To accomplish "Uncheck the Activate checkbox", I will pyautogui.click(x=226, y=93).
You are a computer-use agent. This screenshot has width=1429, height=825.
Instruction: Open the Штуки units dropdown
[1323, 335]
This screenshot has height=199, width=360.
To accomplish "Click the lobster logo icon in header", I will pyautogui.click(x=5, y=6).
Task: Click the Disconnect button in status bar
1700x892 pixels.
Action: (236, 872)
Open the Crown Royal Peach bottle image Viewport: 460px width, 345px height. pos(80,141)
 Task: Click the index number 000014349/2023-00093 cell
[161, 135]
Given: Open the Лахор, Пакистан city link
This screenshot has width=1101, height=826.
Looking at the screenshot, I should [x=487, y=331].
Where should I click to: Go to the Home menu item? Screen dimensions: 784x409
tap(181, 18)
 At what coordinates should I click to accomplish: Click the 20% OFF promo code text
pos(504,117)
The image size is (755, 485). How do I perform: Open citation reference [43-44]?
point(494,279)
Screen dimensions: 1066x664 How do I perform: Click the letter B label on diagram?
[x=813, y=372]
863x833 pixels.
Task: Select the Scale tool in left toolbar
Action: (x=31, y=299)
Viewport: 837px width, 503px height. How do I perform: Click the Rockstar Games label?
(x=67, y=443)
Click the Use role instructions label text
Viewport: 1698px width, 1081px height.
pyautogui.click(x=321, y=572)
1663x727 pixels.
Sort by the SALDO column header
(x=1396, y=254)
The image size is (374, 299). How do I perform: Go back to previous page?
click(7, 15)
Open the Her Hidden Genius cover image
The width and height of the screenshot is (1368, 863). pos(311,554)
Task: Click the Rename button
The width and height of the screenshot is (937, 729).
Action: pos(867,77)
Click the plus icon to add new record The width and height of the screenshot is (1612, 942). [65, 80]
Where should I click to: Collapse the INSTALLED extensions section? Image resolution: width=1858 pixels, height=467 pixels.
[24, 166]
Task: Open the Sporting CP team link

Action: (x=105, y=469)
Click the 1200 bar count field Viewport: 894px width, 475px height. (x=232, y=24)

▬▬▬▬▬▬

- WHAT IS EXPECTED
Rewrite the material above with each "Where should I click to" replaced by "Where do I click to" and nothing else changed.

- ANSWER BELOW
To accomplish "Uncheck the Activate checkbox", I will pyautogui.click(x=226, y=93).
You are a computer-use agent. This screenshot has width=1429, height=825.
Instruction: Open the Штуки units dropdown
[1323, 335]
This screenshot has height=199, width=360.
To accomplish "Click the lobster logo icon in header", I will pyautogui.click(x=5, y=6).
Task: Click the Disconnect button in status bar
1700x892 pixels.
Action: (236, 872)
Open the Crown Royal Peach bottle image Viewport: 460px width, 345px height. pos(80,141)
 Task: Click the index number 000014349/2023-00093 cell
[161, 135]
Given: Open the Лахор, Пакистан city link
This screenshot has width=1101, height=826.
Looking at the screenshot, I should [x=487, y=331].
Where do I click to: Go to the Home menu item? Screen dimensions: 784x409
tap(181, 18)
 At what coordinates should I click to accomplish: Click the 20% OFF promo code text
pos(504,117)
The image size is (755, 485). How do I perform: Open citation reference [43-44]?
point(494,279)
Screen dimensions: 1066x664 How do I perform: Click the letter B label on diagram?
[x=813, y=372]
863x833 pixels.
Task: Select the Scale tool in left toolbar
Action: (x=31, y=299)
Viewport: 837px width, 503px height. How do I perform: Click the Rockstar Games label?
(x=67, y=443)
Click the Use role instructions label text
Viewport: 1698px width, 1081px height.
pyautogui.click(x=321, y=572)
1663x727 pixels.
Sort by the SALDO column header
(x=1396, y=254)
The image size is (374, 299). How do I perform: Go back to previous page?
click(7, 15)
Open the Her Hidden Genius cover image
The width and height of the screenshot is (1368, 863). pos(311,554)
Task: Click the Rename button
The width and height of the screenshot is (937, 729).
Action: pos(867,77)
Click the plus icon to add new record The width and height of the screenshot is (1612, 942). [65, 80]
Where do I click to: Collapse the INSTALLED extensions section? Image resolution: width=1858 pixels, height=467 pixels.
[24, 166]
Task: Open the Sporting CP team link

Action: (x=105, y=469)
Click the 1200 bar count field Viewport: 894px width, 475px height. (x=232, y=24)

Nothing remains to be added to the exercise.